The machine, I guess was his finger. The new material was polyprop.
But his patient was happy, so that was the main thing...I guess.
Well done Karl,
It has been a long time coming; in New Zealand we appreciate strong evidence based research. Excellent Podiatric research is needed to support our clinical reasoning.
Your paper having been accepted in a prestigious journal gives strength to our emerging research profession.
Keep up the good work.
Dan Poratt DPM
Head of Podiatry School
AUT University
daniel.poratt@aut.ac.nz
What a remarkable thread. Such emoting! There is no doubt that I have had my tuppence worth of opinion on far too many issues on this forum, and the Lord knows that I love the sound of my own keyboard. But all of a sudden I have a new view.

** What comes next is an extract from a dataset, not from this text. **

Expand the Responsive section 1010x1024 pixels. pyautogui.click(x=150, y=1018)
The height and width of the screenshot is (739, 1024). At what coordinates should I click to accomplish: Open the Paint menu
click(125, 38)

I have known 2 of the researchers professionally since Noah was afloat, and I would have to say that it would be difficult to find more careful, considerate and thorough Podiatrists and researchers anywhere. I would offer a duel (with Blacks Files - no safety nets) to the death to anyone who would accuse them of shoddy methodology, poor ethics, or shallow insights. Dear me, I would have to describe at least one author of being so diligent and meticulous that the expletive 'anal personality' wanders in and out of the conversation (sorry mate).
But having read little abstracts here and there on the web and forrums, I can now realise how easy it is to jump to conclusions, leap to opinions, and race to comment (no matter how derogatory or high handed). This episode has taught me that we must employ the highest of standards of critical literacy to our own reading and interpretation. It is easy to judge on an abstract, but the entire story will illuminate your understanding, even if it is a tale you would rather not hear.
So I heartily invite you to read the whole article, just as Craig has, and I believe you will be in agreement with him that this is the gold-standard in RCT for our profession. Don't shoot the messengers.